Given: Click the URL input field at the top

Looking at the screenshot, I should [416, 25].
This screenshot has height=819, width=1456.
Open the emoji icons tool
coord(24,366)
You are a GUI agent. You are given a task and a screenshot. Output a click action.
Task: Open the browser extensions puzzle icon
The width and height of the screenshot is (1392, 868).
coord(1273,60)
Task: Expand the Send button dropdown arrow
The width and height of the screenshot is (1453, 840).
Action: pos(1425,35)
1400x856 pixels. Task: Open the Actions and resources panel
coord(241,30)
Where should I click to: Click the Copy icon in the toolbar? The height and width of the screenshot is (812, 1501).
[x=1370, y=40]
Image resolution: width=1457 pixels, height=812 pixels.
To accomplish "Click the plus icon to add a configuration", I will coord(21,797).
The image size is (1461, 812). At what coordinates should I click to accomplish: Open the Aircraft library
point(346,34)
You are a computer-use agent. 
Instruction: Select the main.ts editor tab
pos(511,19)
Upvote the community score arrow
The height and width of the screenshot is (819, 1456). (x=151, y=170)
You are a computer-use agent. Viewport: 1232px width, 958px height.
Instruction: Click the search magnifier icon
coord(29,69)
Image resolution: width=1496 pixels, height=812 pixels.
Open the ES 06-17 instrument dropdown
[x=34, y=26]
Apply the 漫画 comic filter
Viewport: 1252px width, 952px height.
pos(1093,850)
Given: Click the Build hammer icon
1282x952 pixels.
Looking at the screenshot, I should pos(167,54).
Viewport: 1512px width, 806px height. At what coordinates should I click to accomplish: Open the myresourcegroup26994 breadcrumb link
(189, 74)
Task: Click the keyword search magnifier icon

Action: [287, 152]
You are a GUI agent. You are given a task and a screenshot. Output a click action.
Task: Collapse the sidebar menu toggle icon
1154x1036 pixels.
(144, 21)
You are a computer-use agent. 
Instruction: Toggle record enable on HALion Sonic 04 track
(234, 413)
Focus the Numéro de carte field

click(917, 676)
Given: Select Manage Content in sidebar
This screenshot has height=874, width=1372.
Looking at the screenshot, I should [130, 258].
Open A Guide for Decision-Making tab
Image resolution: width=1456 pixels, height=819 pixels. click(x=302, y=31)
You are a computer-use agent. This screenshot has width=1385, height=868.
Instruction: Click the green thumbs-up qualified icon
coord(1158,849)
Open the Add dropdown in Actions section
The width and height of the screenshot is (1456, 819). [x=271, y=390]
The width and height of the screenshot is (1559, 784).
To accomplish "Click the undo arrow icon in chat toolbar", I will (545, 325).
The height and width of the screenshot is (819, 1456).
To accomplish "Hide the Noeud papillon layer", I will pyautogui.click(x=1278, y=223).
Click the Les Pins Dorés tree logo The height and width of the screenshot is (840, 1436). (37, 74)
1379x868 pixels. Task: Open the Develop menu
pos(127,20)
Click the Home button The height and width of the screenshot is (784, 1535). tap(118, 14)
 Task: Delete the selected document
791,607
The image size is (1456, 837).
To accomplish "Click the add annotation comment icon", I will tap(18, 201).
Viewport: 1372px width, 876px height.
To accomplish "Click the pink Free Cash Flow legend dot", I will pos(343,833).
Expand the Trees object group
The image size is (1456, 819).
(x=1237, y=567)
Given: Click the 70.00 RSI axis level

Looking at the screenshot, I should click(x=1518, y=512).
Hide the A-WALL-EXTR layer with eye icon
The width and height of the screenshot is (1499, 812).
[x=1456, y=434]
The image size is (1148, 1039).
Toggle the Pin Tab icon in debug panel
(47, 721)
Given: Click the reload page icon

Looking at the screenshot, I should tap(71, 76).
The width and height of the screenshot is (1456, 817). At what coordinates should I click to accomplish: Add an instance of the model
===============
WORK REQUIRED =>
Each line of the listing that contains the word "computer" must be counted. Give only the resulting figure.

ANSWER AREA =>
4